Perceptrons: Introduction

2 min read


In this and some of the following posts, I’ll be trying something a little bit different (and a little more aligned with the original intent of this site). I’m going to be writing about perceptrons and the perceptron learning algorithm. The perceptron learning algorithm was developed by Frank Rosenblatt in the late 1950s, making it one of the oldest machine learning algorithms.

I’m tentatively planning four posts on this topic: the first will provide some background and context, explaining what the “perceptron” is and what motivated its development. The second will explore Rosenblatt’s original papers on the topic, with their focus on learning machines, automata, and artificial intelligence; the third will address the criticisms made by Marvin Minsky and Seymour Papert in their 1969 book Perceptrons: an Introduction to Computational Geometry; and the fourth will discuss a few contemporary uses of perceptrons. Illustrative R code will be provided throughout.

Why perceptrons?

There are all kinds of interesting classification methods out there, many of them more sophisticated and more widely-used than the perceptron learning algorithm. Why, then, would anyone want to read about – or write about – the perceptron? I have a few different reasons:

  • The perceptron helps to explain some of the biological (“neural networks”) and artificial intelligence (“learning”) metaphors and analogies so often used in discussions of classification algorithms.
  • It is historically interesting and important. The perceptron, at first, seemed to promise a future of brilliant learning machines with unlimited potential.

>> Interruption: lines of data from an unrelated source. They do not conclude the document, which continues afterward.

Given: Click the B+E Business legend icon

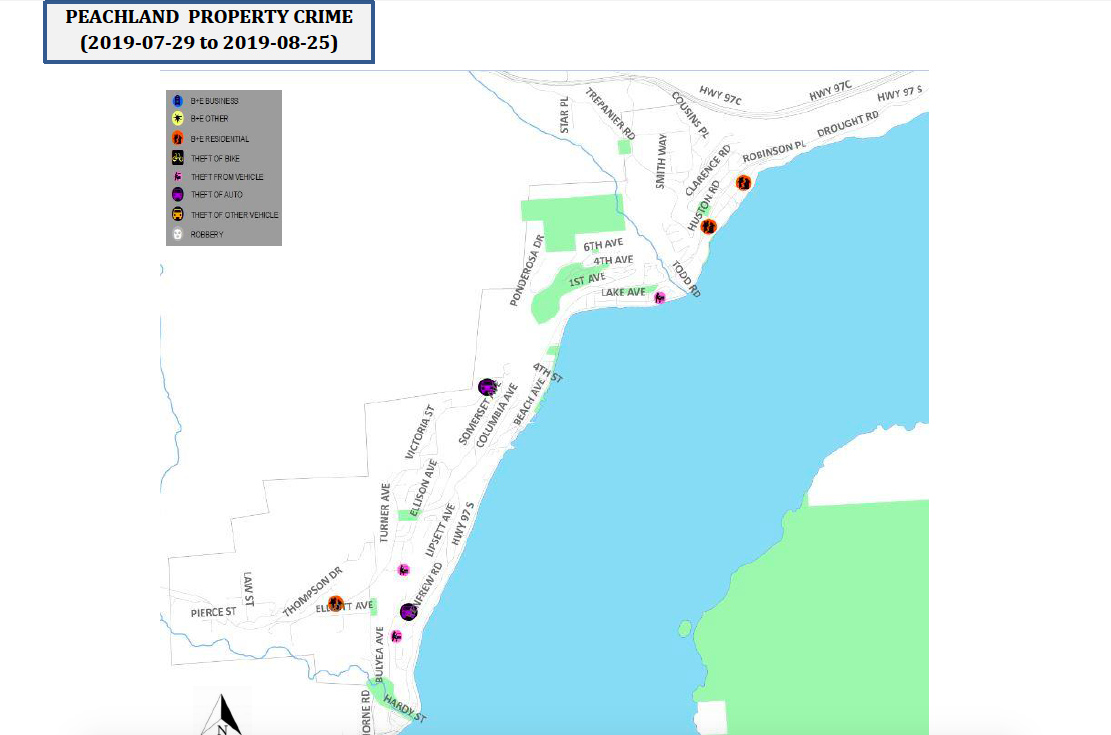Looking at the screenshot, I should coord(177,101).
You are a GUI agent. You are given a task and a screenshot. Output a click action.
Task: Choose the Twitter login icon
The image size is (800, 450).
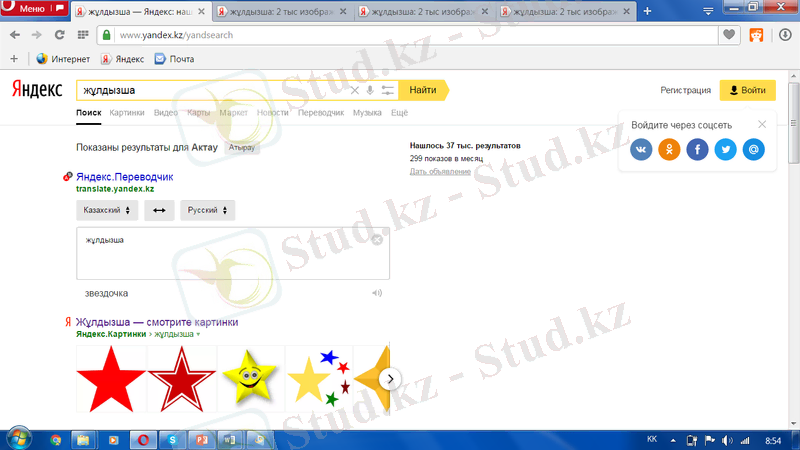pyautogui.click(x=726, y=149)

Later criticisms of the perceptron, however, were at least partially responsible for the “AI Winter,” a period of time in which funding and research interest in AI were greatly diminished.
  • The perceptron is far from irrelevant in contemporary practice. Even if the simple perceptron learning algorithm is generally no longer a part of one’s classification toolkit, some of the general ideas behind it are foundational to a wide range of classification techniques. It can provide some background to a wide range of topics, including linear separability, linear classifiers, and feedforward neural networks.